If you’re either Disney obsessed, big on following the job market, or just on Facebook or Twitter all the time, chances are that you’ve heard about the layoffs already.
For those of you who have managed to escape the constant onslaught of posts and outrage about the issue, here is a recap:
- Recently, it came out that in 2014, Disney laid off 250 tech workers, who were then required to train their replacements from India before either being offered another job within the company (which they had to apply for), or simply leaving after the 90 days and accepting their full severance for the position.
- Not only has one senator called an investigation into Disney for this move (which, although unsavoury is also completely legal), but a massive online mob of people have begun crying fowl and Disney has received a lot of flack for this decision.
- People are outraged that an American company would do such a thing, and are calling for the immediate boycotting of everything Disney, and/or bemoaning about how Disney has broken their hearts by becoming so callous.
- The issue has been hugely sensationalized (as always) online with people angry and upset over the hundreds of affected employees, and how unloyal they have been to their entire employee group (note: in the US alone there are well over 30,000 jobs for workers at Disney, the laid off amount is 250).
As a member of several Disney Facebook groups, an outraged post is shared about this at least once every couple of hours.
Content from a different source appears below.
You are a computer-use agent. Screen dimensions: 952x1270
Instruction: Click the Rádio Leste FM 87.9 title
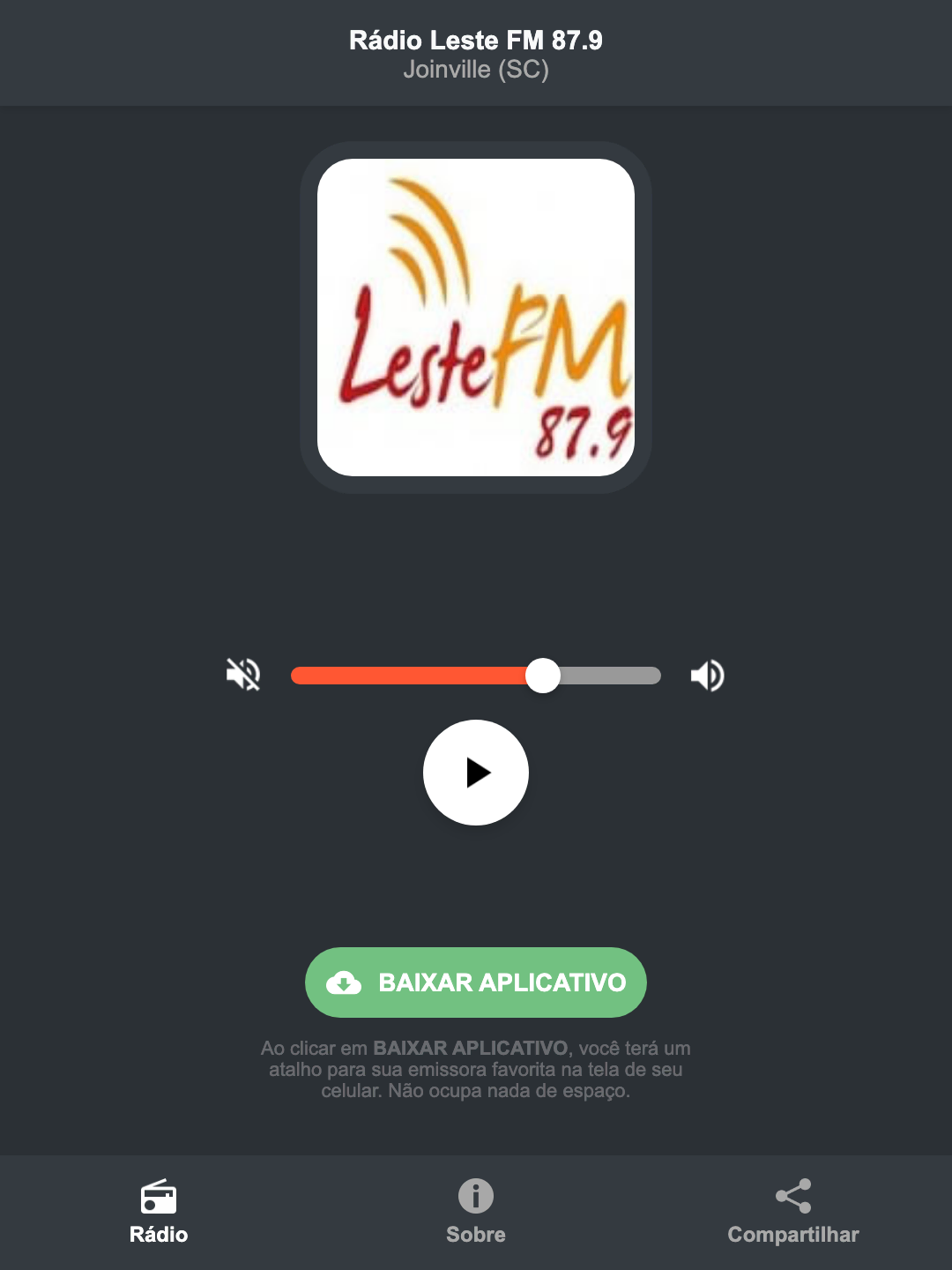click(x=475, y=39)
There is valid reason to be upset that the positions are being outsourced, but quite frankly, people are beating a dead horse here.
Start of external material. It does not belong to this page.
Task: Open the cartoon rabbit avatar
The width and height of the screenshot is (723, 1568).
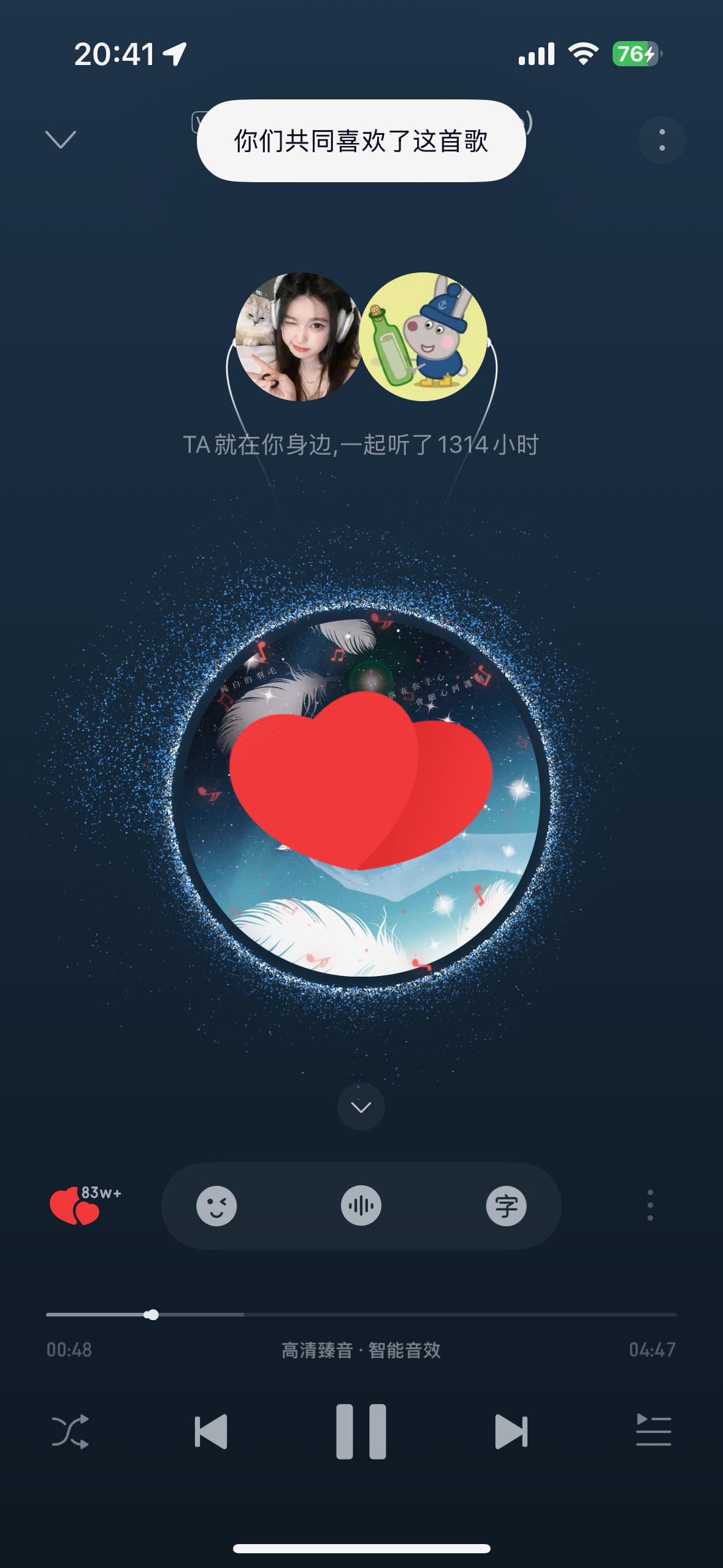Action: (x=424, y=337)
For starters, as much as it sucks, this is not something that is limited to Disney. Hundreds of companies across North America are either outsourcing their positions to save on the bottom line costs, or are simply packing up and moving to countries like Mexico, India and China. In most of these instances, we’re talking entire factories and companies of workers – not just a couple hundred, but some are up to the thousand employee mark. Most of them, management included, are expected to train their replacements and finish out their term if they wish to receive their full severance pay.
“But that IS really bad and needs to be talked about” some would say, and those people are right. But here is the problem: the conversation is not moving to the increased legality for companies to do this and the increased number of companies jumping on this proverbial bandwagon that is robbing North Americans of decent, steady wage jobs. If it were, I would be all for this conversation. What it has done, is turned into a backlash for Disney alone, with many people acting as if this is the first time something has ever happened.
In one conversation online, someone actually told me ‘Disney is more relevant than the others, that’s why we’re still talking about it.’ If 250 Disney employees, in a company that provides more jobs in America alone than the population of my hometown, are more relevant than the thousands of employees being displaced across the continent each month, I seriously fear not just for our economy, but for people who are being told that they are irrelevant because they didn’t work for one of the world’s biggest companies.
Another told me that the fact that several employees have come forward and said they were disgruntled and displeased with the way things went down means this is more relevant than the other layoffs happening around the continent. In about 90% (or higher) of the layoffs I’ve heard about, whether it was for outsourcing, restructuring, or simply an easy way to ‘fire’ somebody they didn’t like who was doing nothing wrong according to the labour laws, the employees tend to not only be displeased about the way things went down, but remain disgruntled about it as well. The only thing that made these employees more important was once again, that Disney was attached to the company name.
I’ve witnessed more and more people flipping out and cancelling their vacations, crying BOYCOTT Disney, and in the same breath, continuing to use Mobile, Internet and TV companies who have been doing the same thing with their IT and customer service departments for years. They cry out about the injustices, all the while continuing to shop at clothing companies that have outsourced their worker lines to countries where they can charge 5 cents an hour to a foreigner to make their clothes, or buy technology from companies whose factories have uprooted to Mexico for cheaper costs to produce them.
There’s a huge part of me that would love to stand here and cheer going ‘THE CONVERSATION IS FINALLY STARTING’, but as anyone who has monitored trends on social media knows, this is simply the next bandwagon ‘slacktivism’ cause for people to jump onto and feel better about themselves because they’re not supporting such ‘blatant disregard for the American people’.
There was a time where I believed that simply having the conversation would lead to the next conversation, but cause after cause, outrage after outrage online has proven one big thing: people really don’t care, and they don’t care about making sure that conversation continues. Look at KONY 2012, the Ukranian War, the missing girls from Nigeria – pretty much anything that has graced our online world and incited outrage. Once it’s been beaten to death, it disappears, and the roots of the issues are ignored as if that was the only part of the issue that was relevant or important.
I’m all for getting outraged and wanting things to change, but don’t jump on the bandwagon. If you’re going to get outraged, get outraged at the overall situation, get outraged about the fact that Disney is only one of thousands of companies doing this same thing, and fight for change in all areas. But if you’re going to scream ‘BOYCOTT’ and pretend like Disney is the devil, at least follow through and find out who else is doing the same. Follow through and stop shopping or receiving services from every company doing the same. Otherwise, I’m sorry to be the one to tell you this, but your lack of credibility will be shining through like a bright, flashy beacon.